On the Perils of Regulating Content Moderation (Part 2 of 3)

In the first post in this series, I went through the background on CDA 230’s protection for the content moderation decisions of site operators. Today, a story about the implications of adding greater liability in this area — and why exposing sites to liability for their moderation decisions would render unviable most online services that rely on third party content.

From 2007 to 2018 I was general counsel for Avvo, an online resource for people to research legal issues and find lawyers. One of Avvo’s innovations (and the reason it needed a GC from its earliest stages) is that it published  a profile of every lawyer in the country — whether lawyers liked it or not. As those profiles included disciplinary history, Avvo’s rating of the lawyer’s background, and client reviews . . . well, some lawyers didn’t like it.

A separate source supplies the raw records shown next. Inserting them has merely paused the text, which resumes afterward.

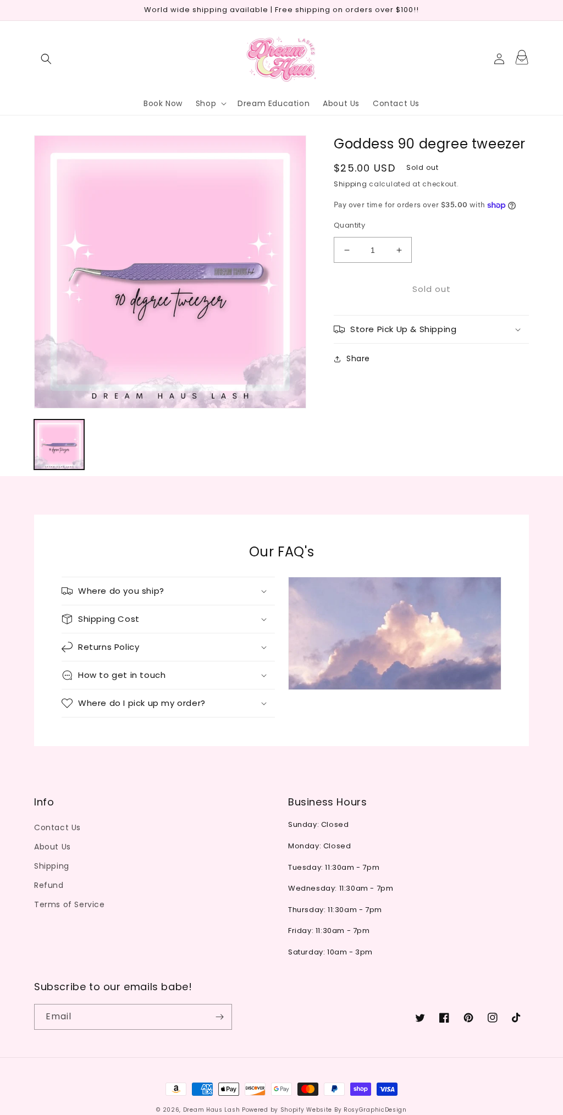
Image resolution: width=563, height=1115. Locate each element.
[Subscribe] (219, 1017)
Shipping (350, 184)
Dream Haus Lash (211, 1110)
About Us (52, 846)
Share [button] (358, 358)
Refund (49, 885)
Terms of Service (69, 904)
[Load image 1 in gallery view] (59, 444)
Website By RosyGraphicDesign (356, 1110)
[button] (46, 59)
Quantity (349, 225)
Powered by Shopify (273, 1110)
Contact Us (57, 827)
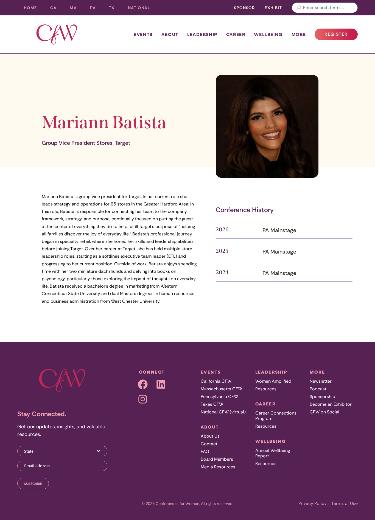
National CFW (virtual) (223, 412)
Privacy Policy (312, 503)
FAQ (205, 451)
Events (143, 34)
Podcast (318, 389)
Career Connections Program (275, 415)
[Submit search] (298, 7)
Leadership (202, 34)
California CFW (216, 381)
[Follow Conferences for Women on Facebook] (143, 384)
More (299, 34)
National (142, 9)
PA (96, 9)
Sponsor (244, 7)
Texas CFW (212, 404)
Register (341, 35)
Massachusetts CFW (221, 389)
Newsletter (321, 381)
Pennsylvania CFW (219, 396)
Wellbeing (268, 34)
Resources (265, 389)
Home (30, 7)
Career (235, 34)
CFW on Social (324, 412)
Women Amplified (273, 381)
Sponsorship (322, 396)
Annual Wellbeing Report (272, 453)
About (169, 34)
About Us (210, 436)
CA (56, 9)
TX (115, 9)
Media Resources (218, 467)
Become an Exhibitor (331, 404)
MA (76, 9)
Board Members (217, 459)
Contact (209, 444)
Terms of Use (344, 503)
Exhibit (273, 7)
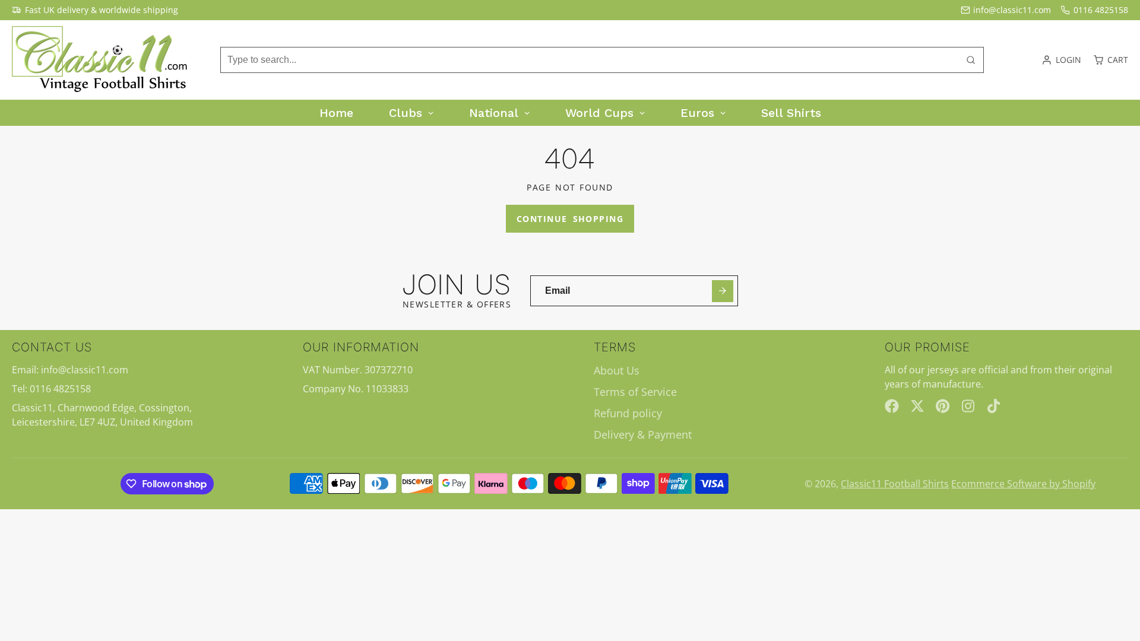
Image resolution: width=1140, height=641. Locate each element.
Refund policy (628, 413)
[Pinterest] (943, 406)
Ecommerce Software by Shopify (1023, 483)
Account (1061, 60)
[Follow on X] (917, 406)
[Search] (970, 59)
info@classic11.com (1012, 9)
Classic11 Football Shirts (895, 483)
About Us (616, 370)
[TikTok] (994, 406)
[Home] (101, 60)
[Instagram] (969, 406)
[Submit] (723, 291)
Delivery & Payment (643, 434)
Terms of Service (635, 392)
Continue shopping (570, 218)
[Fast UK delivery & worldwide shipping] (95, 10)
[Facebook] (892, 406)
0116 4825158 (1101, 9)
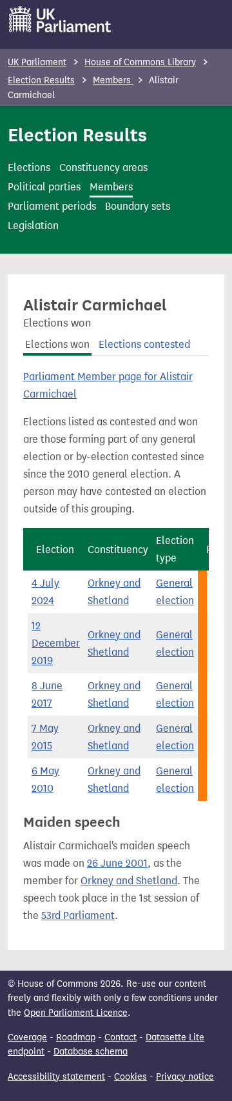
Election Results (41, 80)
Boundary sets (137, 206)
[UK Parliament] (60, 19)
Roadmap (75, 1037)
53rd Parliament (78, 915)
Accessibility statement (56, 1076)
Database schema (90, 1051)
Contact (120, 1037)
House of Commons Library (140, 62)
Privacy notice (185, 1076)
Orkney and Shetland (129, 880)
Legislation (33, 225)
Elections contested (144, 344)
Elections (29, 167)
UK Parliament (37, 62)
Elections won (57, 344)
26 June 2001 (117, 863)
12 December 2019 (56, 643)
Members (113, 80)
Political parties (44, 187)
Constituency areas (103, 167)
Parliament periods (52, 206)
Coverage (27, 1037)
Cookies (130, 1076)
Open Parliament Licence (76, 1012)
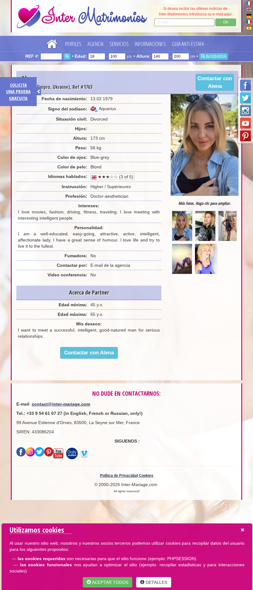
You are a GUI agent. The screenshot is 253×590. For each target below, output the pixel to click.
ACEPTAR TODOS (109, 582)
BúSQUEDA (215, 56)
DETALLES (155, 582)
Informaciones (150, 43)
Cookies (146, 475)
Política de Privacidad (119, 475)
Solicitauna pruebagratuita (18, 91)
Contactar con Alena (214, 82)
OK (225, 22)
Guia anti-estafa (188, 43)
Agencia (95, 43)
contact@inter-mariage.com (61, 404)
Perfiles (73, 43)
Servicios (119, 43)
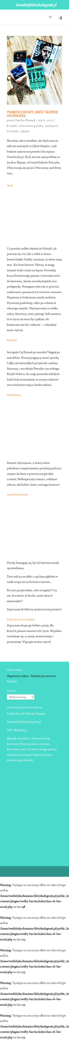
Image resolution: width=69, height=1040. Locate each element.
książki (12, 126)
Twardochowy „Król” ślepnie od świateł (32, 114)
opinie (25, 131)
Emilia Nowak (25, 120)
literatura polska (31, 126)
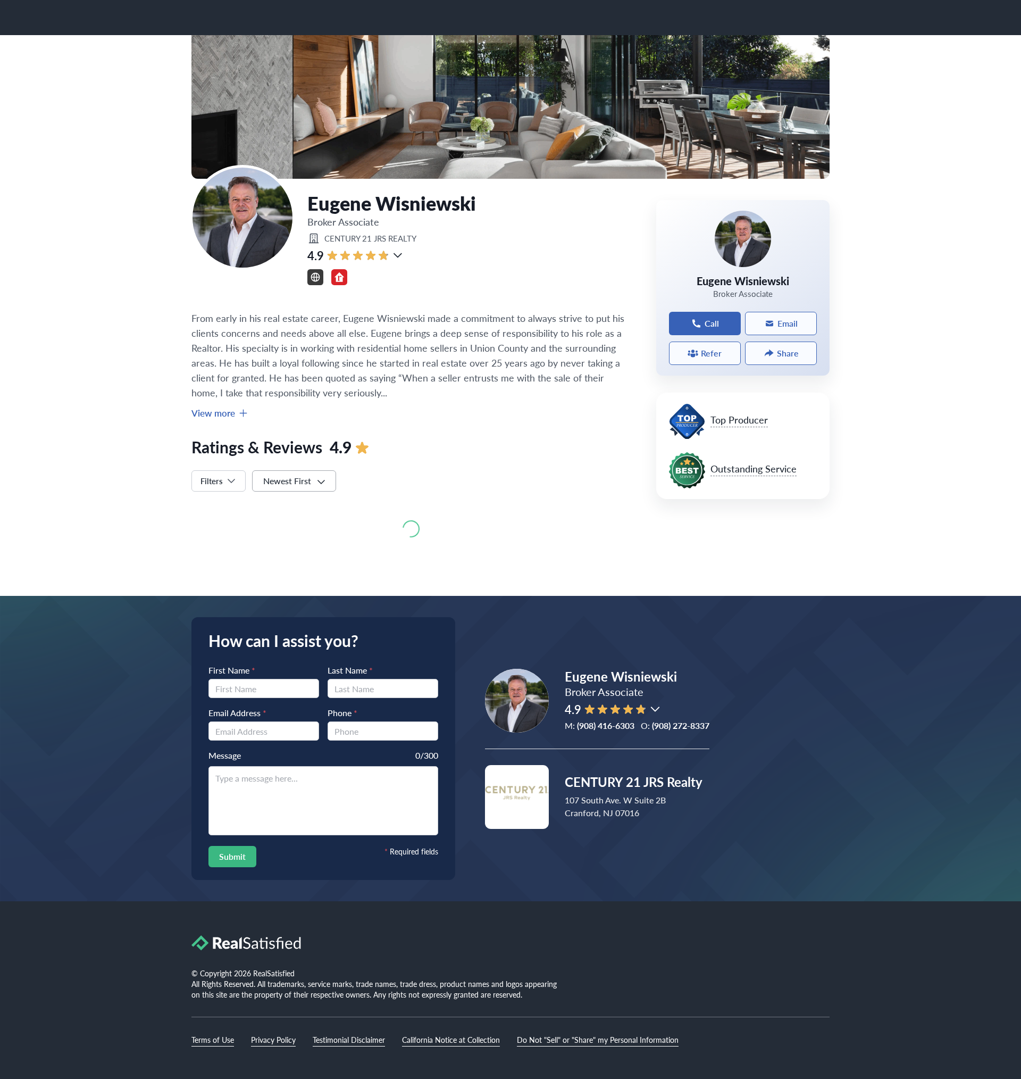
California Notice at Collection (451, 1039)
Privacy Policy (273, 1039)
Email (787, 323)
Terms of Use (212, 1039)
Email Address (237, 713)
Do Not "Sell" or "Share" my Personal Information (598, 1039)
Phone (342, 713)
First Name (231, 670)
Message (224, 755)
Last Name (350, 670)
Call (712, 323)
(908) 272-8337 (680, 725)
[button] (397, 255)
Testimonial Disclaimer (349, 1039)
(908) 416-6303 (605, 725)
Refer (711, 353)
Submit (232, 856)
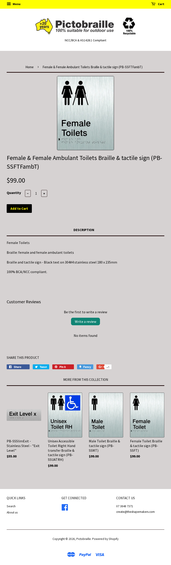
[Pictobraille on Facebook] (64, 507)
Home (29, 67)
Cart (160, 4)
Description (83, 230)
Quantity (14, 192)
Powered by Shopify (105, 539)
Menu (16, 4)
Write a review (85, 321)
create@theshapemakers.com (135, 512)
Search (11, 506)
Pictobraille (83, 539)
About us (12, 512)
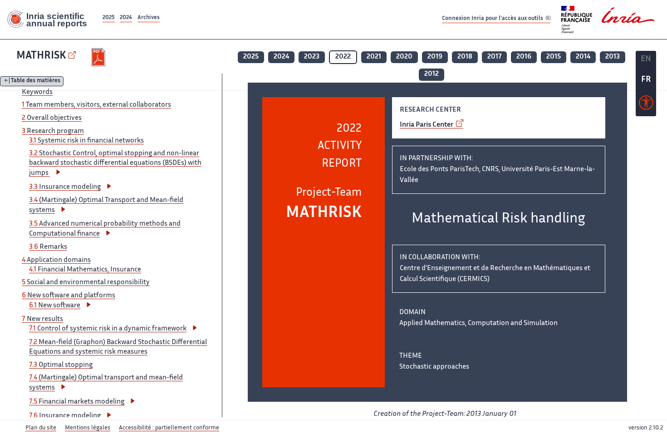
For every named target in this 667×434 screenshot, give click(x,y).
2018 (464, 57)
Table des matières (35, 81)
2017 (494, 57)
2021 (374, 57)
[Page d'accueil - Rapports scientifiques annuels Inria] (50, 19)
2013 (612, 57)
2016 (523, 57)
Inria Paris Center (427, 125)
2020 (404, 57)
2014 (583, 57)
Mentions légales (87, 428)
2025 (109, 17)
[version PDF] (100, 57)
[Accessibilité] (646, 105)
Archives (148, 17)
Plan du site (40, 428)
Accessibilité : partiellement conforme (169, 428)
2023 (311, 57)
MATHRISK (41, 56)
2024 (126, 17)
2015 (553, 57)
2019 (434, 57)
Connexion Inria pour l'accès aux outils (493, 19)
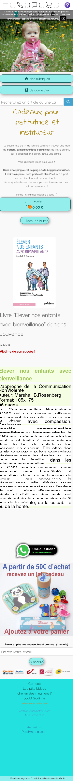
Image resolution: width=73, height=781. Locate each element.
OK (63, 18)
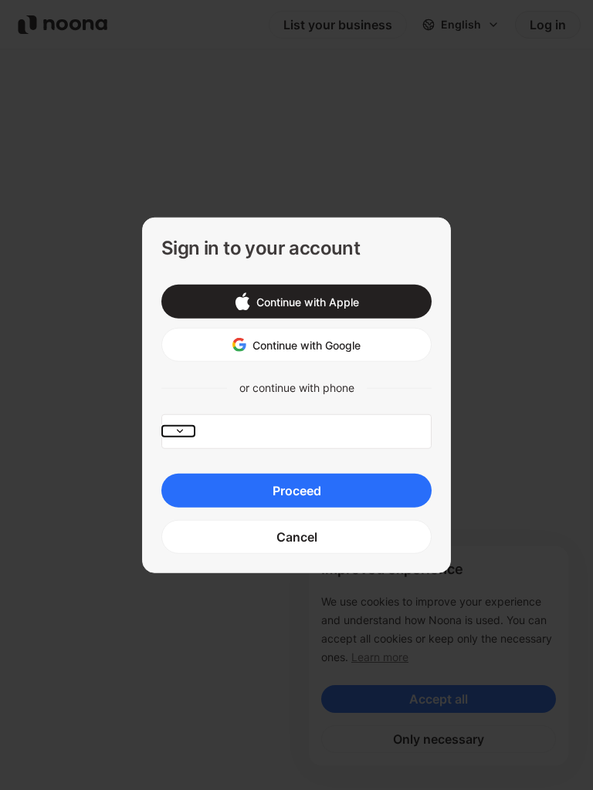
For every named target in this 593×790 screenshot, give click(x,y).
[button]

The week it launched, Avvo was sued in a nationwide class action alleging that Avvo’s editorial rating of attorneys was defamatory. And although that case was thrown out on the pleadings, getting such a result was expensive. In the years that followed, Avvo grew and became more important to consumers and lawyers alike. Despite this, lawyers – often sanctioned lawyers, who disliked the fact that Avvo exposed disciplinary history far more effectively than the websites of the state Bars – tried other vectors of attack. These included consumer fraud, publicity rights, etc. None of these cases survived the pleadings. But pushing back on them wasn’t without cost. These were largely unexplored areas at the intersection of publishing, public records, and commercial speech. Fortunately, Avvo had the resources and was able to aggressively fight back.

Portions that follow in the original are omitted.